Betriebsgeheimnis gelüftet: Ein Rezept für Butterzeug.   © Stefanie Graff, NN

„Einer der Hauptfehler in der heimischen Küche ist, dass die Leute zu lange und zu heiß backen“, lässt mich Gerhard Paul wissen. Wenn man denkt, sie sind nach der angegebenen Backzeit noch zu weich, sind die Plätzchen wahrscheinlich grade richtig, lerne ich. „Jede Minute mehr ist dann eine zu viel.“ Das klärt auch mein Problem mit den Zimtsternen. „Die werden eigentlich gar nicht gebacken, sondern getrocknet.“ Beim Ausrollen des Teigs hat der Profi Vorteile: „Das macht bei mir eine Maschine millimetergenau und gleichmäßig.“ Für daheim gilt: „Nicht mit Mehl auf der Arbeitsfläche sparen, sonst klebt der Teig fest“.

Meditatives Kneten

Nebenan finde ich auf einem Blech glänzende kleine Kunstwerke: Feinstes Teegebäck mit hausgemachtem Kirschwasser-Marzipan. Da schlägt beim bodenständigen Bäckermeister das Konditorenherz höher.

Heute aber wird Quarkstollen gebacken. Beinah meditativ arbeitet der elektrische Knetarm die per Hand abgewogenen Zutaten des Teigs in einem riesigen Topf ganz langsam ineinander. Der Bäckermeister hat den Vorgang ganz genau im Blick, gibt nach Gefühl mal einen Schluck Milch, mal eine Hand Mehl dazu, bis der Teig glänzt, weich und glatt ist: „Das gibt den guten Geschmack und die Haltbarkeit“.
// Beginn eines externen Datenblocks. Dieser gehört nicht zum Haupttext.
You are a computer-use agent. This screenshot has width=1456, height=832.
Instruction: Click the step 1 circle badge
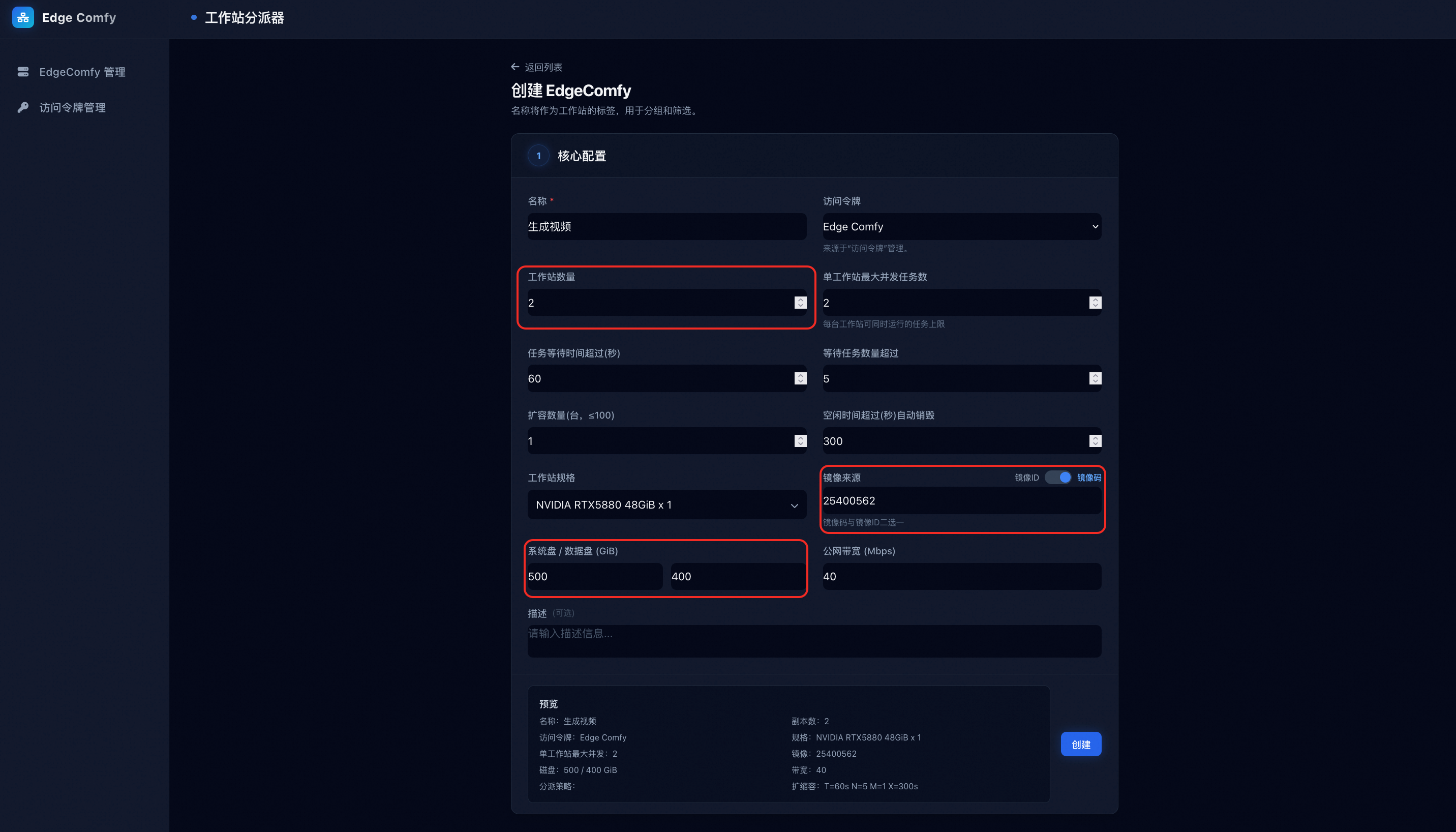(538, 156)
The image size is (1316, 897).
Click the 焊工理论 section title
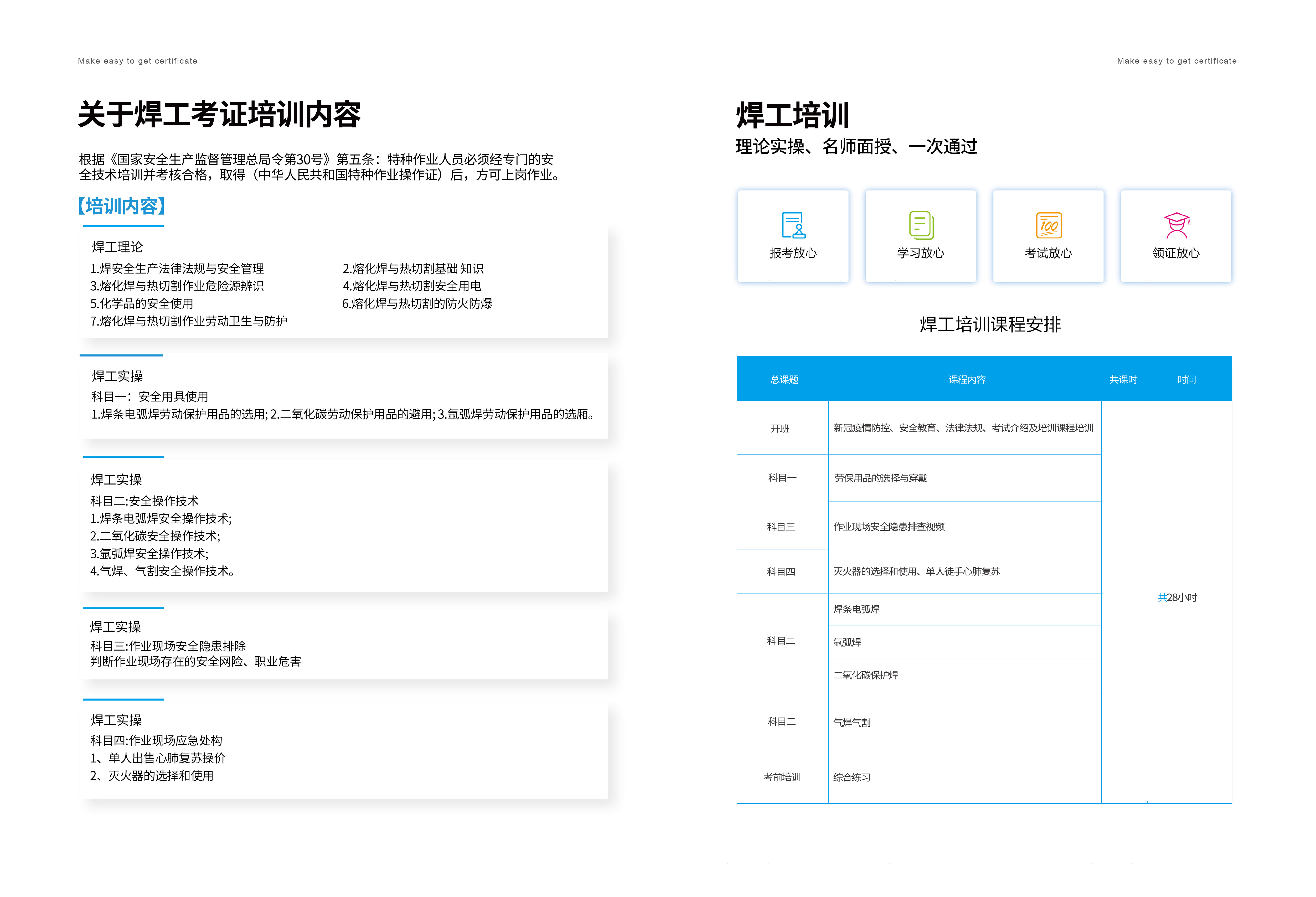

Hübsch verpackt gehen Lebkuchen und Co. in den Verkauf.

Hübsch verpackt gehen Lebkuchen und Co. in den Verkauf. © Stefanie Graff, NN

Ganz am Schluss kommen die Früchte dazu und werden wieder „ganz vorsichtig“ untergerührt. Aus der Schüssel riecht es verführerisch. „Zwei Tage liegen die Früchte im Rum, bevor sie in den Stollenteig kommen. Das gibt das richtige Aroma.“ So weich kann der Teig nur mit der Hand weiterverarbeitet werden. Mit sicherem Griff teilt der Bäckermeister Pfundstücke ab, knetet sie noch einmal durch und legt sie aufs Blech. Ruhen muss der Teig jetzt erstmal. Dann wird er nochmal per Hand aufgearbeitet und wieder weggestellt. Vier bis fünf Stunden braucht ein Stollenteig gut und gerne.

Daheim angerührt, beim Bäcker gebacken

„Auf Gare gelegt“ erkennt der Bäcker den optimalen Zeitpunkt, wann der Teig in den Ofen kann. „Dafür lernen wir ja schließlich drei Jahre.“ Auch deshalb sei es früher üblich gewesen, dass Hausfrauen ihren Stollenteig daheim angerührt haben und dann dem Bäcker am Ort zum Backen gebracht haben. „Manchmal kommt das auch heute noch vor.“

In der Backstube entdecke ich einen etwas mitgenommen aussehenden Hefter mit handgeschriebenen Rezepturen. „Mein Betriebsgeheimnis“, sagt der Bäckermeister. Hier notiert er seit Jahren die unterschiedlichsten Rezepte und probiert immer wieder Abwandlungen aus. Ein Rezept für Butterzeug darf ich mir anschauen. „Ich kann Ihnen aber trotzdem nicht versprechen, dass Ihres genau so wird wie meins.“ Denn für gelungene Weihnachtsleckereien braucht es, wie ich jetzt weiß, viel mehr als das richtige Rezept und ein Stündchen Zeit.